### [What this task involves]
Write the next part of the passage on arrowhead money in the Greek colonies of the northern Black Sea, picking up after its final sentence.

### [Source passage]
══════════
During the late seventh and the sixth centuries BC, numerous Greek colonies were established at the mouths of the major rivers of this North Pontic region. The settlements of Olbia, Tyra, Niconion, and Istria, among others, were built on the lower Dnieper (the ancient Borysthenes), Dniester (ancient Tyras) and Danube (ancient Ister) river regions, just a few miles away from where they merge with the Black Sea.

By the time Greek colonists first encountered the Scythian tribes, Greek cities were already using metal coinage, and early coins are frequently found along the areas of Greco-Scythian trade. Probably the earliest coin-like objects were made in the form of arrowheads (Fig. 1).

Fig.1. Black Sea Region. Arrowhead money. AE. Sixth-fifth centuries BC. (ANS 1998.106.5, gift of Dmitry Markov) 34 mm.
Fig.1. Black Sea Region. Arrowhead money. AE. Sixth-fifth centuries BC. (ANS 1998.106.5, gift of Dmitry Markov) 34 mm.

This arrowhead money, according to finds, circulated widely among the Scythians, Thracians, and Greeks of the northern Black Sea. Examples have been found at various ancient sites such as Olbia and Berezan, Nikonion, Apollonia Pontica, Istros, Tomis, and Odessos.[1] A variety of dates have been proposed for the manufacture and circulation of this coinage. At Istros and on Berezan Island, arrowhead money was found in the Archaic strata, along with fragments of imported ceramic ware.[2] At Olbia, a graffito on a black-glaze vessel that is dated to ca. 600 BC demonstrates that arrowhead money was used among the Olbiopolitans at that time.[3] It continued to be in circulation a century later, as demonstrated by the Burgas Hoard, a container filled with arrowhead money[4] and also by the finding at Nikonion of an arrowhead specimen in a complex alongside ceramic fragments of the fourth century BC.[5]

Some scholars argue that the arrowhead money was made in Thrace, because the Burgas hoard included a clay mold for casting them.[6] Other specialists assign them to the Scythians.[7] Finally, there are some scholars who reject any connection of these objects with the Black Sea tribes. They believe that the residents of the Greek towns of Apollonia, Istros, and Olbia issued this money, because the finds have been concentrated in their vicinity. The discovery near Olbia, at Berezan, of a small weight with a relief of an arrowhead coin, as well as lead arrowhead objects, supports this hypothesis.[8] Irrespective of who exactly made the arrowhead money, it is clear that these finds are concentrated in the contact area between the Scythian and Thracian tribes and the Greek colonies of the northwestern and western Black Sea littoral.
══════════
### [Data entries]
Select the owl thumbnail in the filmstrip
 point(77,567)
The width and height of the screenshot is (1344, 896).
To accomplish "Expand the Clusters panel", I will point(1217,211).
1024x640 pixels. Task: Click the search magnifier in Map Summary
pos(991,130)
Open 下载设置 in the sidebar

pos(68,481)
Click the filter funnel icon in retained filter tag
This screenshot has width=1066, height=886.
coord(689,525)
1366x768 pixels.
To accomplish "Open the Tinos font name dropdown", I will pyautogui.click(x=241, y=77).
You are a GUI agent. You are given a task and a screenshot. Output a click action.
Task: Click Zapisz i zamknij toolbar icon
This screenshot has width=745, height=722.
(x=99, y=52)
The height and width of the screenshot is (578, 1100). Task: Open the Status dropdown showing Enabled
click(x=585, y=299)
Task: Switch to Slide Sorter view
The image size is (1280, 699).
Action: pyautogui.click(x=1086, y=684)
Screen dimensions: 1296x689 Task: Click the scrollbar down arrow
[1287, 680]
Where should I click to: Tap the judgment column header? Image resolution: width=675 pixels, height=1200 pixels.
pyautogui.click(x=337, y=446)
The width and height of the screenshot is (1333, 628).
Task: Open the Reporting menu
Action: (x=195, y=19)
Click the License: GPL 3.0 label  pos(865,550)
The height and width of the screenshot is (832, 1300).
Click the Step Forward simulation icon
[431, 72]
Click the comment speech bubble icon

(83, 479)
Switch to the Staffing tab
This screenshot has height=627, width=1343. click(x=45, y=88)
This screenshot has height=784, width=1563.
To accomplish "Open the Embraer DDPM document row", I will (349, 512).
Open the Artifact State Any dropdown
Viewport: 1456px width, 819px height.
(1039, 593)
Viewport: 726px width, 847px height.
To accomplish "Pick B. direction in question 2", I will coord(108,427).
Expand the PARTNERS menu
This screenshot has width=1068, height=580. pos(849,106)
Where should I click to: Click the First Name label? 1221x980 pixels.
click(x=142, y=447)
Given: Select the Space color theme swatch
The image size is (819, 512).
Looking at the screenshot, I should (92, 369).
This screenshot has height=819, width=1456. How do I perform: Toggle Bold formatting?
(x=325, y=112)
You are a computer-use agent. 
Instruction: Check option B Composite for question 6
══════════
### [Result of the exercise]
During the latter half of the sixth century BC, the arrowhead money is accompanied by another unusual type, cast bronze tokens in form of dolphins (Fig. 2). These “dolphins” were in circulation in the North Pontic area and have been found in the Dobrudja as well, where they were adopted and improved upon by the local tribes.[9] The issuance of these cast coins was presumably a halfway measure between the local tradition of circulating small cast bronze artifacts and the production of a proper coinage.[10]

Fig.2. North Black Sea Region. Olbia. Dolphin money. AE. Late sixth–early fourth centuries BC. (ANS1944.100.14436, bequest of Edward T. Newell) 42 mm.
Fig.2. North Black Sea Region. Olbia. Dolphin money. AE. Late sixth–early fourth centuries BC. (ANS 1944.100.14436, bequest of Edward T. Newell) 42 mm.

From the very beginning, the Greek colonies on the Black Sea coast were entrepôts for trade with the indigenous population. The Olbian polis, for example, supplied wheat from the Black Sea hinterland to Attica, and at the same time developed trade contacts with its Scythian neighbors, to whom it supplied wine in amphorae, expensive bronze vessels, jewelry from Greece, and its own manufactured products.[11] Rapid economic development and the consequent demands of trade required a more sophisticated monetary system than that provided by the cast copper tokens of the sixth century BC.[12] Consequently, the domestic market of Olbia began to use full-value bronze obols and their fractions in the second quarter of the fifth century BC.[13] These cast coins, known as “asses,” spread to the territories that were subject to Olbia and in the contact zone with the Scythian tribes, but they did not immediately replace the arrowhead and dolphin money already in circulation, nor did they fulfill the need that a more sophisticated local economy had for a higher-value coinage (Fig. 3).

Fig.3. North Black Sea Region. Olbia. As. Cast AE. Second quarter of the fifth century BC. (ANS 1944.100.14456, bequest of Edward T. Newell) 40 mm.
Fig.3. North Black Sea Region. Olbia. As. Cast AE. Second quarter of the fifth century BC. (ANS 1944.100.14456, bequest of Edward T. Newell) 40 mm.

Money of high denomination was supplied by cyzicenes—the electrum coinage of Cyzicus in the form of staters and their smaller fractions, obtained in exchange for wheat exports. These coins provided the city markets with a resilient coinage in numerous denominations, which was at the same time accepted by the Greek cities as well as the Scythian and Thracian tribes of the Pontic area.[14] The second biggest hoard of cyzicenes ever discovered (the largest being the Prinkipo hoard, IGCH 1239, with over 200 examples) was found in 1967 in the lower Danube area in the village of Orlovka (IGCH 726), not far from modern Odessa. In ancient times, this location had Thracian and Scythian settlements and was associated with a commercial and military road that facilitated access across the Danube.[15] The hoard was composed of 74 cyzicenes stored in a bronze oinochoe dated to the second quarter of the fifth century BC (Fig. 4).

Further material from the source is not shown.